● Goal of the exercise
Though the entries hold pictures, only their text should be duplicated, exactly and in full.
─── Exercise input
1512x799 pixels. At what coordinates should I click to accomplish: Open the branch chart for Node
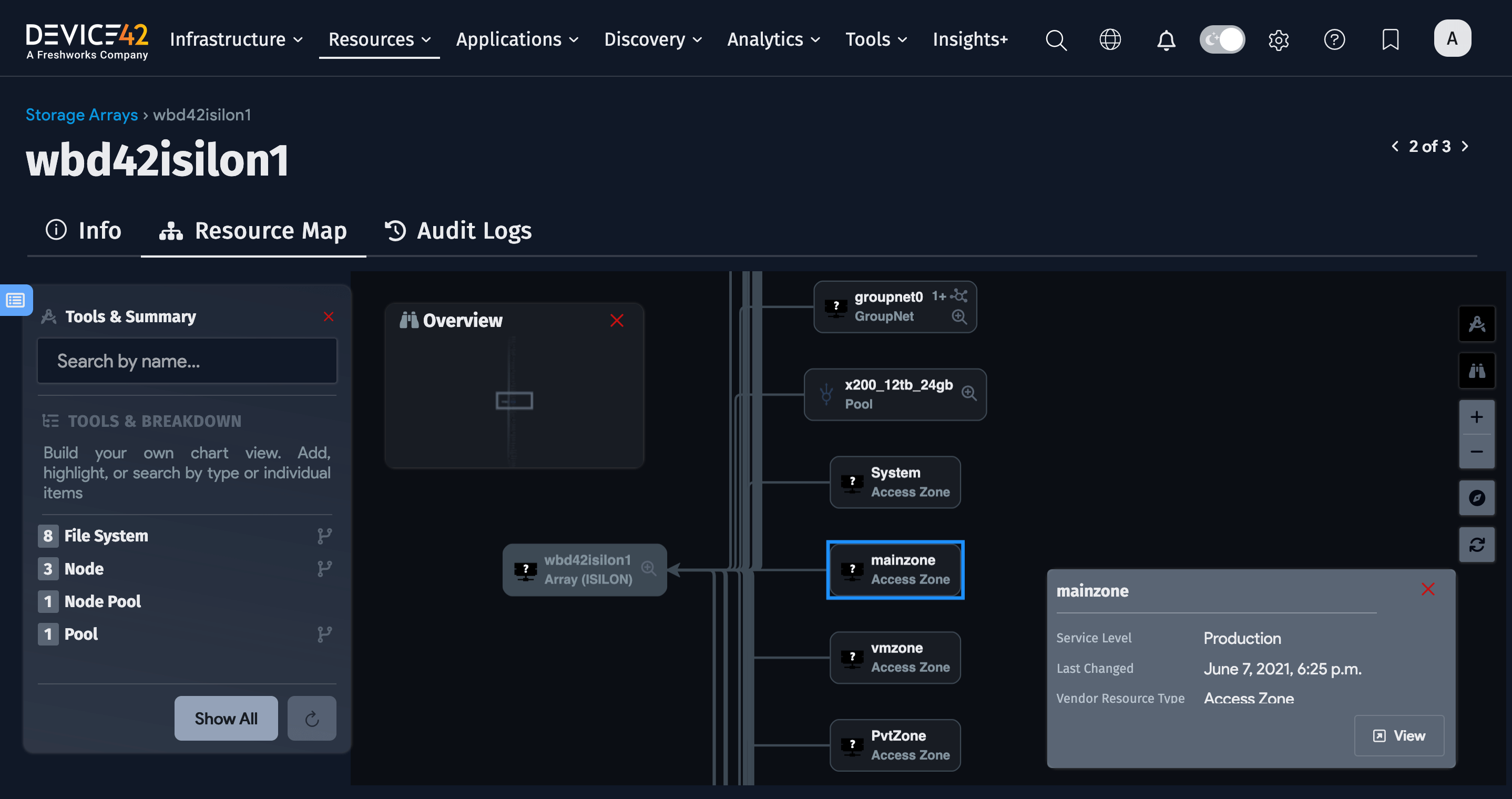(x=324, y=568)
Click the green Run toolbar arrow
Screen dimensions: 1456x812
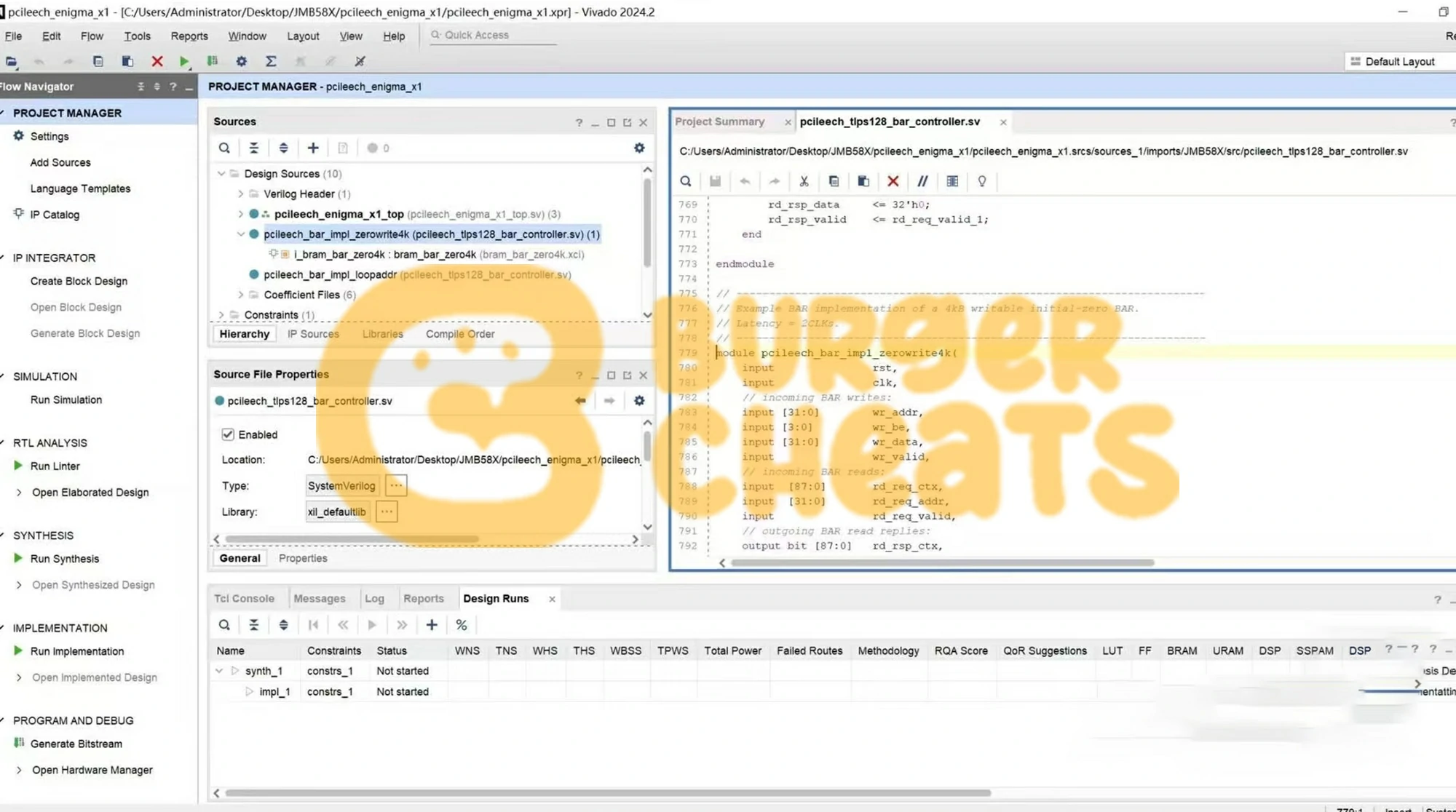tap(184, 62)
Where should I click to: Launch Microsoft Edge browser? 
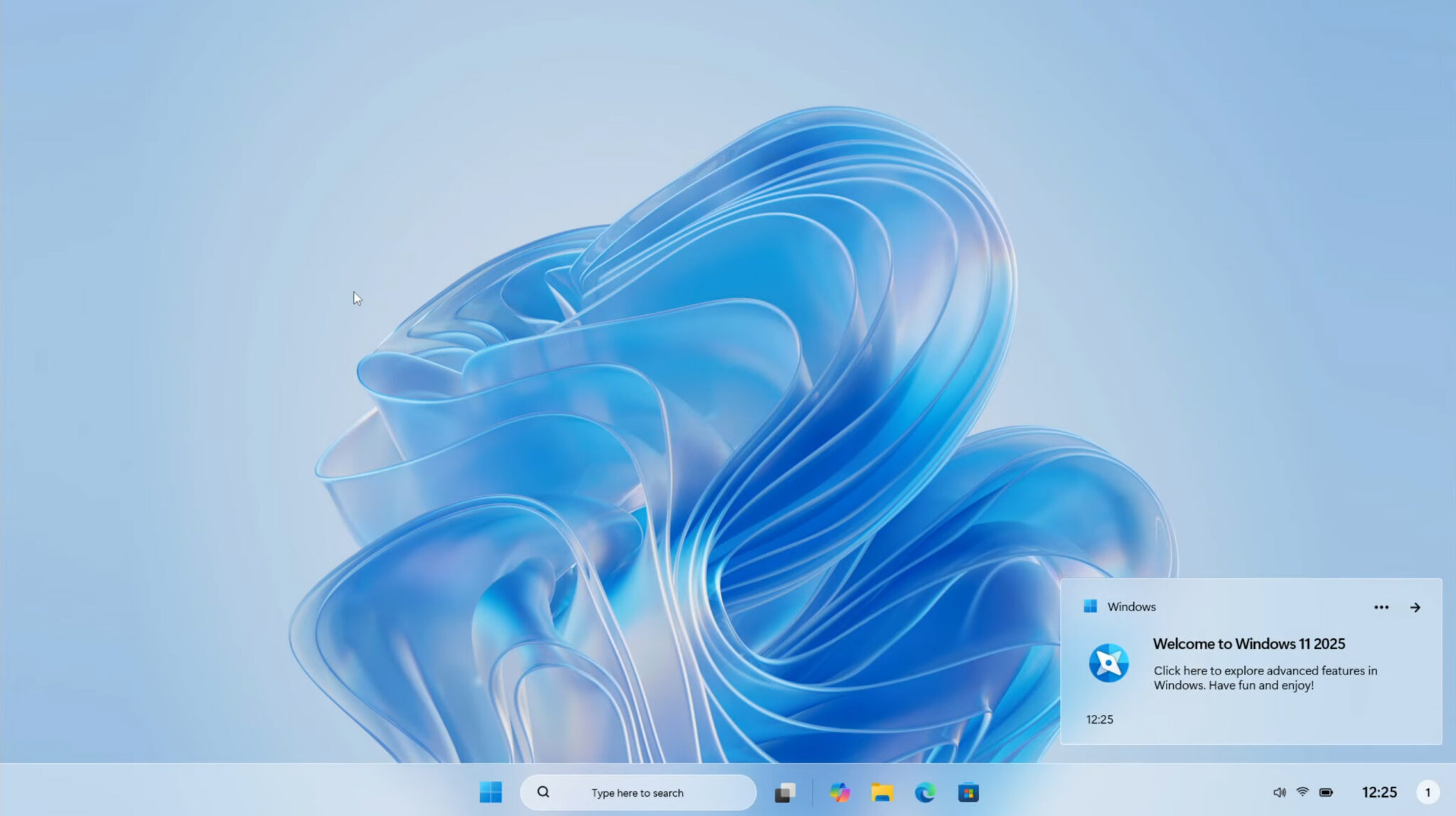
──────
● Exercise output
1512x799 pixels. At what coordinates should I click to accomplish: Open the branch chart for Node
(x=324, y=568)
Click the green Run toolbar arrow
Screen dimensions: 1456x812
tap(184, 62)
Where should I click to: Launch Microsoft Edge browser? 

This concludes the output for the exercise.